→ **THE TASK**:
Which lines in the data below contain the word "computer"? Pull each of them out.

→ **DATA FOR REVIEW**:

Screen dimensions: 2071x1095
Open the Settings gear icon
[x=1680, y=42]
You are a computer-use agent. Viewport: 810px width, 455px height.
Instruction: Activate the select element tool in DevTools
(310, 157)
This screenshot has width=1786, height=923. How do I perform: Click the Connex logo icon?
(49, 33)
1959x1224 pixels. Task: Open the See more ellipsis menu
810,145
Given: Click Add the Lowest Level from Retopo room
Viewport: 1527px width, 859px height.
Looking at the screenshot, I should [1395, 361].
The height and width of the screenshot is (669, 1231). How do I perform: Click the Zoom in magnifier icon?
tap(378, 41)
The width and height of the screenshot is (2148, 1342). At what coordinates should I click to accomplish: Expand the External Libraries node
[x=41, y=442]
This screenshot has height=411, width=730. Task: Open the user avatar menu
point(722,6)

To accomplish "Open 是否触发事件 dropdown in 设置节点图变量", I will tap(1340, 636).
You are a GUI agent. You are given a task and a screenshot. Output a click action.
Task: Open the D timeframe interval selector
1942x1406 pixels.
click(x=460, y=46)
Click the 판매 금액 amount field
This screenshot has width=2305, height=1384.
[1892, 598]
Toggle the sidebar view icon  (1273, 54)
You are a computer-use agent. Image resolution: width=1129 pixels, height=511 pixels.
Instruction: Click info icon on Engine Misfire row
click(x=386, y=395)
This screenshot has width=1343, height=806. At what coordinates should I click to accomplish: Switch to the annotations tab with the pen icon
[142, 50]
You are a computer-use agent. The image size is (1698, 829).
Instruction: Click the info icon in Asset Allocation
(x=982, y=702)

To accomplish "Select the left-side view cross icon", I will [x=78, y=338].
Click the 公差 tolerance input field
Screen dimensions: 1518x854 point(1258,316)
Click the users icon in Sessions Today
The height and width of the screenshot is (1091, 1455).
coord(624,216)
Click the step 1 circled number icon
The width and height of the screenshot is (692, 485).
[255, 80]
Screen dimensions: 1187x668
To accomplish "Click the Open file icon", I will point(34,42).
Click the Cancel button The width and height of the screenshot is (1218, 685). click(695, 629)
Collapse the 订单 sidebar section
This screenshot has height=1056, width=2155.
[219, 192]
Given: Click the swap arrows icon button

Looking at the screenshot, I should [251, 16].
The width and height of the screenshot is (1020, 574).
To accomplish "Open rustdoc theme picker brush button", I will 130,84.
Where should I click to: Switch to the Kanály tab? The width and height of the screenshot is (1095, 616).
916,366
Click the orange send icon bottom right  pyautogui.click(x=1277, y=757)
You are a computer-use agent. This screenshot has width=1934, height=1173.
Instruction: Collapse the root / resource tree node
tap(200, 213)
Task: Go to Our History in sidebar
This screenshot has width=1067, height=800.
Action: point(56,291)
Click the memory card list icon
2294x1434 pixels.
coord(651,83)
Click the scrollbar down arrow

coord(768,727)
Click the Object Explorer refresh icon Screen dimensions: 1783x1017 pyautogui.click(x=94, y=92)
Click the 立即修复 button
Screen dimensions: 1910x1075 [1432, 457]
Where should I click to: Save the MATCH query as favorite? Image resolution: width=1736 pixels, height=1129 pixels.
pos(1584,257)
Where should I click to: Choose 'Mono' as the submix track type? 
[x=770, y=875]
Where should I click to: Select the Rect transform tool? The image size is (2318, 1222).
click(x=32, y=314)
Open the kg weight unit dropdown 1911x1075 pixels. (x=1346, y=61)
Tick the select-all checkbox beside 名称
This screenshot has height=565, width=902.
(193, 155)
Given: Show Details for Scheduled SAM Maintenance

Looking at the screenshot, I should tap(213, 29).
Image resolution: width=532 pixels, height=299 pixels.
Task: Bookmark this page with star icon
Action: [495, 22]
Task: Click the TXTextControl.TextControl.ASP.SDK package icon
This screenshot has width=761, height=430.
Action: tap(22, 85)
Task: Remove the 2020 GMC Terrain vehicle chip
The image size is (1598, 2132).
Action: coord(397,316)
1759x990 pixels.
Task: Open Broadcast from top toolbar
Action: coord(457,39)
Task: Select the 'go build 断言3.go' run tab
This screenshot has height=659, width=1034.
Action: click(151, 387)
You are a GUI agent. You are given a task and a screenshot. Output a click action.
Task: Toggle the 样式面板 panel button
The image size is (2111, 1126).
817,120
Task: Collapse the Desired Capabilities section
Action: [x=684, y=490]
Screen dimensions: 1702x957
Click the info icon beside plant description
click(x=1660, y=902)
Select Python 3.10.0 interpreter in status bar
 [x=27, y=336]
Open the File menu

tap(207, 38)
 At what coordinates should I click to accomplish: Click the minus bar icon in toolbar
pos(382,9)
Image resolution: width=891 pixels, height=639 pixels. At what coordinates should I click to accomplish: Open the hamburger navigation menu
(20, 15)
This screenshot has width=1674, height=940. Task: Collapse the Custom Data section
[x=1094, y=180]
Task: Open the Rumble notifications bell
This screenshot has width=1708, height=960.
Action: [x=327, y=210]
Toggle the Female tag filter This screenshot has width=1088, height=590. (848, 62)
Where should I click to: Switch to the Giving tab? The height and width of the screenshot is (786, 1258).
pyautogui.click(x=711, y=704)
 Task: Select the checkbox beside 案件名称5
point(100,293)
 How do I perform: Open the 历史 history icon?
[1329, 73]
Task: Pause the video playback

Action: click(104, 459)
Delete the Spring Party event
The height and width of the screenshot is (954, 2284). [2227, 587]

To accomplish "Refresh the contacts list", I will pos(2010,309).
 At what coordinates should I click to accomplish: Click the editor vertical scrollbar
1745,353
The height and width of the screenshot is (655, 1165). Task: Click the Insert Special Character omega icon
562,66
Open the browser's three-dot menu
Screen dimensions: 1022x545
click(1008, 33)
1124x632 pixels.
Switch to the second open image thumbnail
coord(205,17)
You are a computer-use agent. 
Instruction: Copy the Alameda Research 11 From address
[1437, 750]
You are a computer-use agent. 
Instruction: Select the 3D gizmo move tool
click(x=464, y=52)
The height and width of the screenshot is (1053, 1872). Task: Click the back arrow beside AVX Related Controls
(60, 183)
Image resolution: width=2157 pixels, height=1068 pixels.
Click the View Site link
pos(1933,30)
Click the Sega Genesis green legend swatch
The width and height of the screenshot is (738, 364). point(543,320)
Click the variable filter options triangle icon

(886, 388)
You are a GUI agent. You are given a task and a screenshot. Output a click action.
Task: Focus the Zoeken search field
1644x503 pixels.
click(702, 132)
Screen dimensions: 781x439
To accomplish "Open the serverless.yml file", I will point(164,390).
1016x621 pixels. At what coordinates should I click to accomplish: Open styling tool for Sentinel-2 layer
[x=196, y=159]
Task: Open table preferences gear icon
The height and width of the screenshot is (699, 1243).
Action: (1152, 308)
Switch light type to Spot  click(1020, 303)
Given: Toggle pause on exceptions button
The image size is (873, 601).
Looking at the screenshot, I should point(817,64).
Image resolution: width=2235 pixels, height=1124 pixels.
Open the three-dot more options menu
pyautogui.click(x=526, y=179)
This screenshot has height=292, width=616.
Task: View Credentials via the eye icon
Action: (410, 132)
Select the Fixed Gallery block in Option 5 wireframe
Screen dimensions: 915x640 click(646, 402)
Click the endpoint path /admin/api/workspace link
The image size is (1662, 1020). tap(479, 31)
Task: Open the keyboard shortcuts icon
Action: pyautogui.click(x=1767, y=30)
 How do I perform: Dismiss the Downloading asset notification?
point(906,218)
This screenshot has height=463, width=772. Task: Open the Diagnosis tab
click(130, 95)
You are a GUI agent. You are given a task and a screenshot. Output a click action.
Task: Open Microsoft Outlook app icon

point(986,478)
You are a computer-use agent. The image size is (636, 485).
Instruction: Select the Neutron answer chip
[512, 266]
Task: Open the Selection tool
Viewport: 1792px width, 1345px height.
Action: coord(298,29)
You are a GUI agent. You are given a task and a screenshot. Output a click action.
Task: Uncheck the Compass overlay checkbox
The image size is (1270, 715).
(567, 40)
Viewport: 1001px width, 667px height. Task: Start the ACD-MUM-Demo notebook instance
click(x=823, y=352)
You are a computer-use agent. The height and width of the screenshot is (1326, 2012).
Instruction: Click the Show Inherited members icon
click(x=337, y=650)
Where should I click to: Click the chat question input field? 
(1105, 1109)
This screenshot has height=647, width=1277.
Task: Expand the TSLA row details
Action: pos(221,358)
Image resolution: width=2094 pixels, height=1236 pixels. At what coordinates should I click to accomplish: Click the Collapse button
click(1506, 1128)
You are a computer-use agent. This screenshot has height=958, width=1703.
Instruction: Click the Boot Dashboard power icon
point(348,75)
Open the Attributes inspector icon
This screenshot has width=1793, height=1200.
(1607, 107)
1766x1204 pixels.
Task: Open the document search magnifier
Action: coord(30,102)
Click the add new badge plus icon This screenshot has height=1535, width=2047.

→ **YOUR SOLUTION**:
You are a computer-use agent. Viewport: 810px width, 455px height.
You are a computer-use agent. Image resolution: width=1129 pixels, height=511 pixels.
You are a computer-use agent. The image size is (1698, 829).
You are a computer-use agent. This screenshot has width=1934, height=1173.
You are a computer-use agent. 
You are a computer-use agent. 
You are a computer-use agent. The image size is (636, 485).
You are a computer-use agent. The height and width of the screenshot is (1326, 2012).
You are a computer-use agent. This screenshot has height=958, width=1703.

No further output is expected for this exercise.